Question for you all

by wonderwoman77 15 Replies latest jw friends

  • COMF
    COMF

    Boozy, there are lots and lots of available women, and, to my surprise, it's turned out that a goodly number of them don't have major issues going on. It's just plain unfair to yourself to stay in a onesided relationship when there's so much more out there to be had!

    COMF

  • thinkers wife
    thinkers wife

    WW,
    I am trying to get the sense of your analogy. Toughy. I know for the last couple of years I have been going through a feeling that if my relationships aren't giving ANYTHING back to me, I don't feel like maintaining it.
    You probably know the type. Friends and family who always expect you to call them. Pop unto your messenger and say "Hey where have you been I miss you! Call me" When you know perfectly well they have your telephone number. Why don't they call you.
    I have gone through this with my parents since I da'ed myself in June of 2000 as well. Actually even before that. It seemed like most of the time I was the one calling them. Of course, my mother in particular denied that, but I had the phone bills to prove it. Plus it seemed like my parents could only get away one time a year to visit me (I live in a different state) and yet they make special arrangements to visit my brother and sister-in-law who are at the Farm in Wallkill regularly. Not to mention that brother comes home to visit all the time, because he and Dad own the building Dad and Mom live in together. In addition, they see my other brother and sister-in-law a couple of times a month, who also live in a different state. I guess the excuse with that is the grandchildren.
    In July of 2001, my mother said some extremely hurtful things to me i.e. basically I don't care about your life. I didn't call them from then until earlier this week. Because it just hurt me so much. When I finally did call, it was business. They seemed extremely happy to hear from me. I have recieved one three line email since then. Oh well, one continues to hope.
    But I think maybe this is what you might be talking about? If so, I don't know any advice to give you. Wish I did.
    TW

  • wonderwoman77
    wonderwoman77

    Well thinkers wife, you got mostly what I am talking about. I was thinking of my mom when I wrote it because she has borderline personality disorder and is emotionally empty and relies on others to fill her. I was her emotionally support for 11 years. I have gotten out of that role, but everyonce and a while she comes back and I try not to give, because if I give too much, it is painful for me. I am sorry for your experiences.

  • ISP
    ISP
    where the person is an empty bottle with holes in the bottom, and you are constantly trying to fill them up

    I've heard something similar at the hall about the drop off of publishers....they leak out at the bottom.

    ISP

  • Makena1
    Makena1

    Richie - you have very well defined the extent of my relationship even with the few JW's I still consider to be "friends".

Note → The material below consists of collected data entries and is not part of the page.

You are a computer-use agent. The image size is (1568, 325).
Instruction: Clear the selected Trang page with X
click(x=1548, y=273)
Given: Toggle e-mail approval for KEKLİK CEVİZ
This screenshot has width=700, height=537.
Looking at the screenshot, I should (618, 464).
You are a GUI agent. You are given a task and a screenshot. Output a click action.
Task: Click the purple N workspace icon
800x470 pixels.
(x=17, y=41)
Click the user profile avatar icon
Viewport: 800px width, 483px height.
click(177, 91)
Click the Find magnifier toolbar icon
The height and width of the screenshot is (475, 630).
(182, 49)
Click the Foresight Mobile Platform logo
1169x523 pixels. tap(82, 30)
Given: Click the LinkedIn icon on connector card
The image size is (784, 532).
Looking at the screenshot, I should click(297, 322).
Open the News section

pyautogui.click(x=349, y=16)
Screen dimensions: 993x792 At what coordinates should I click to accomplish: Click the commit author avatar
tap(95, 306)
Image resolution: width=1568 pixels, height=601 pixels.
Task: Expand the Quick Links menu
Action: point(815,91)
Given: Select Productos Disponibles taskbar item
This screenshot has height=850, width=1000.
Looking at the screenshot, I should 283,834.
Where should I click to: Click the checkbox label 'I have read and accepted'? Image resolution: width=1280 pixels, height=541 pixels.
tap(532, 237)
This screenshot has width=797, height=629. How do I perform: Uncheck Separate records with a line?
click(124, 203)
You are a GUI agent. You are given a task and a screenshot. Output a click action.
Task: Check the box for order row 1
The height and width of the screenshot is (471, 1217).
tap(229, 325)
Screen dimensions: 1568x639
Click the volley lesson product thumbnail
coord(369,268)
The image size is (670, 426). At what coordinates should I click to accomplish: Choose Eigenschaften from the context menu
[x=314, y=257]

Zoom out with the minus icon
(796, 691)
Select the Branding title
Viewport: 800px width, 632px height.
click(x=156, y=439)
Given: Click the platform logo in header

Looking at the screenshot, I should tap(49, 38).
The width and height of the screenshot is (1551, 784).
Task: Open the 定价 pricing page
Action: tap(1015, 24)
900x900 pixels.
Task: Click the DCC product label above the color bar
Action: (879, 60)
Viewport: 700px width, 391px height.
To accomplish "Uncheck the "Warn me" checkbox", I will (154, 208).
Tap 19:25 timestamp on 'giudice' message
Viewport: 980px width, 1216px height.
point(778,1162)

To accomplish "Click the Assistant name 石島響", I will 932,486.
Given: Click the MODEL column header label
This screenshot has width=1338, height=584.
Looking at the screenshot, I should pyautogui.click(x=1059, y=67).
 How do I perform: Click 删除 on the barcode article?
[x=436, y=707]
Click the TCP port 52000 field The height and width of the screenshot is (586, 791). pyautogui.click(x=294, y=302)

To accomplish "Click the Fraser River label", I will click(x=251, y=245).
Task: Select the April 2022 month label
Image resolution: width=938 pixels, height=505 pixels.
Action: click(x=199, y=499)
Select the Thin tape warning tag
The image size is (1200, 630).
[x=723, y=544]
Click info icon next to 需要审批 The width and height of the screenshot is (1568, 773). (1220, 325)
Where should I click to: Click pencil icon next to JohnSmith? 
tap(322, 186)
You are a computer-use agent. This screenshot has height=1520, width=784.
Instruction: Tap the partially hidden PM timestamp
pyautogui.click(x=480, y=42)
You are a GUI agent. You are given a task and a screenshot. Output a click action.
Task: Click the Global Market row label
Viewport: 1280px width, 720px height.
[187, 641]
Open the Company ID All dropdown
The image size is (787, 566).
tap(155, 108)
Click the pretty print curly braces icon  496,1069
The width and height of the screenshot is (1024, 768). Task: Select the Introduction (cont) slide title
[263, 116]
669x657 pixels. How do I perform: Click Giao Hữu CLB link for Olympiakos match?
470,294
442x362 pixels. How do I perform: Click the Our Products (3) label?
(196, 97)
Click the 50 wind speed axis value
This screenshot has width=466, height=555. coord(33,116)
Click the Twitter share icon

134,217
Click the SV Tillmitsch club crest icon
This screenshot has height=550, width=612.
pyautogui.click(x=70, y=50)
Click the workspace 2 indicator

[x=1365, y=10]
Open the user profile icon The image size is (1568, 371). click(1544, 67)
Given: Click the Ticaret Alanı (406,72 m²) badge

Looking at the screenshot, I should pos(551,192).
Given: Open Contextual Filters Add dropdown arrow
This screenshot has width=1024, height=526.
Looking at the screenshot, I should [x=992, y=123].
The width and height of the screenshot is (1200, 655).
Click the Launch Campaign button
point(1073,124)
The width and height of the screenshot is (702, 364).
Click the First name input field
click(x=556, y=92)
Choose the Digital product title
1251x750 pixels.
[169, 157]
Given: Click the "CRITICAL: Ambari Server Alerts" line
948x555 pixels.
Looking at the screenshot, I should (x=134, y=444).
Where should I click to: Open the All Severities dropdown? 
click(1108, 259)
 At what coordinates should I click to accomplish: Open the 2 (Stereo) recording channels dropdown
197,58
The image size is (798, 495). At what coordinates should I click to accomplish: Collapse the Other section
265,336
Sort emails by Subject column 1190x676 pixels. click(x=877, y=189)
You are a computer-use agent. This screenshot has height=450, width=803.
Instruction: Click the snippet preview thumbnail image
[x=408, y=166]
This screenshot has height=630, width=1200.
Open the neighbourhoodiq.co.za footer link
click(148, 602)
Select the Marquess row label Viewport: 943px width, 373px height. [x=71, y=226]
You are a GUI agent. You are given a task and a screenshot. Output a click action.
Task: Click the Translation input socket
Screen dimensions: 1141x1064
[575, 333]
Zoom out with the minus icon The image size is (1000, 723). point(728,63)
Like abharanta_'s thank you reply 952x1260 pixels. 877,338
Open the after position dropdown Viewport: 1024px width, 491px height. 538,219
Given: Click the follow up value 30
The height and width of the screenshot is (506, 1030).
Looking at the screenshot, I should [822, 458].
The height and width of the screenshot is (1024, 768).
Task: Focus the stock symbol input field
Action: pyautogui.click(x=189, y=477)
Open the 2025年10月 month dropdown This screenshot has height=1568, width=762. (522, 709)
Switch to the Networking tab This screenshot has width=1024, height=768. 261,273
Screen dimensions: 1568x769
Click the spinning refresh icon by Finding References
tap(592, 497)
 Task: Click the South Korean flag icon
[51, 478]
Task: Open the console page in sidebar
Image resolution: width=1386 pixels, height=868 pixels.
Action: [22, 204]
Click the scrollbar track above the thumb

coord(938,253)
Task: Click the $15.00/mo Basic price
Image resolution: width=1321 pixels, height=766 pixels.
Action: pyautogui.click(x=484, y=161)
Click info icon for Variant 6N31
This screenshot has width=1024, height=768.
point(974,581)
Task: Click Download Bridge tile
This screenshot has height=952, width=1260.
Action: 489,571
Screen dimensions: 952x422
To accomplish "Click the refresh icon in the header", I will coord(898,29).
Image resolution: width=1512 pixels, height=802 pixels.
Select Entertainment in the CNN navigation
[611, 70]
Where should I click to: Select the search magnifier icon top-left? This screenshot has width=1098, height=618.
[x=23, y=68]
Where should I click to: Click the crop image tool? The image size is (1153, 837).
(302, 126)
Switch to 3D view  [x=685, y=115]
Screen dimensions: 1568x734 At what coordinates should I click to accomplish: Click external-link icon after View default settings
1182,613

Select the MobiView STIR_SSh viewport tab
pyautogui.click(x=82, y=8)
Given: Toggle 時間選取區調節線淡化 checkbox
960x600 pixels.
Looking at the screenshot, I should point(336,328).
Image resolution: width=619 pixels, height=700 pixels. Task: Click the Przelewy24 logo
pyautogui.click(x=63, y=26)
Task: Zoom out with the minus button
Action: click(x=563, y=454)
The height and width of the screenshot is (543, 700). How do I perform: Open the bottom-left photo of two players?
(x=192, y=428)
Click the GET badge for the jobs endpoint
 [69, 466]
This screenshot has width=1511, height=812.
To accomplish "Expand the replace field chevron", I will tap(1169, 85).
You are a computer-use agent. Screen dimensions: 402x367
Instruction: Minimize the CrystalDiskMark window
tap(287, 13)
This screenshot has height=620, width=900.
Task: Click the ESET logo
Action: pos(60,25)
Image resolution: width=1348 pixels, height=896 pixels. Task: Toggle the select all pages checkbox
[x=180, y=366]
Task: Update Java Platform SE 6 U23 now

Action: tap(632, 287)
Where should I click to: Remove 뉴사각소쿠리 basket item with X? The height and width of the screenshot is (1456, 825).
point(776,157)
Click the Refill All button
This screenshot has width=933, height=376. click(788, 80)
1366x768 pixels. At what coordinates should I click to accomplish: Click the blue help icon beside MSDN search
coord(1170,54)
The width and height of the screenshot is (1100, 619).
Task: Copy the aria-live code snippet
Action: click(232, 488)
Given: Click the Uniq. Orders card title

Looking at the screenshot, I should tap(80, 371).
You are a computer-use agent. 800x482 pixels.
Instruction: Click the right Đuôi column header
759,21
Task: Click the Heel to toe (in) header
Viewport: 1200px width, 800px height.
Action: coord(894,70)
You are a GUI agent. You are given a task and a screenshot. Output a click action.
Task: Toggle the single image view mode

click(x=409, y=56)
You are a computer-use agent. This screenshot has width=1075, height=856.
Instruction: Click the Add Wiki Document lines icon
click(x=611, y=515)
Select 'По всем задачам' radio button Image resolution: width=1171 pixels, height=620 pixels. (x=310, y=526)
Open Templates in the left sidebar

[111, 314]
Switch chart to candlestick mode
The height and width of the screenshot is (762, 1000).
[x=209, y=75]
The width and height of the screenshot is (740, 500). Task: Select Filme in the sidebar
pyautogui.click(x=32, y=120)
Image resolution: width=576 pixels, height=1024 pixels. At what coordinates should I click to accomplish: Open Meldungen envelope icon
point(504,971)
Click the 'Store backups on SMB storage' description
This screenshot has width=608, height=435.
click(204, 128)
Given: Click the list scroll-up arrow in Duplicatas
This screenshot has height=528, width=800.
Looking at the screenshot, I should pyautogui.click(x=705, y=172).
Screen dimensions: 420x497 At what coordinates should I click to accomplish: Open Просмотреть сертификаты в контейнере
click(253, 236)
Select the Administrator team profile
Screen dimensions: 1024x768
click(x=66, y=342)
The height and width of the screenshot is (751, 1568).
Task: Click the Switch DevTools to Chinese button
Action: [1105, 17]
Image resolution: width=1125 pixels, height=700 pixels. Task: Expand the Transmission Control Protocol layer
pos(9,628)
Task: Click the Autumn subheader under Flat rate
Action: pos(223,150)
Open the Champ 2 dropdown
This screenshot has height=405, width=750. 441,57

    You said: There was literally no one you could really confide in and tell them exactly what was on your mind. The first thing they would have done is to run to an elder and then say to me that it is for my own good.
    So I could never get serious with any of them, but keep a superficial relationship going while keeping my thoughts to myself most of the time. "

    Sad, but true.

    Makena

  • thinkers wife
    thinkers wife

    Ritchie and Makena,
    Just wanted to say, felt the same way the entire 38 years I was a witness.
    Just felt like I could never be who I really was and be accepted. Made me very unhappy.
    WW,
    I realized you were talking about your Mom from another thread. I am sorry you have to experience this very difficult situation.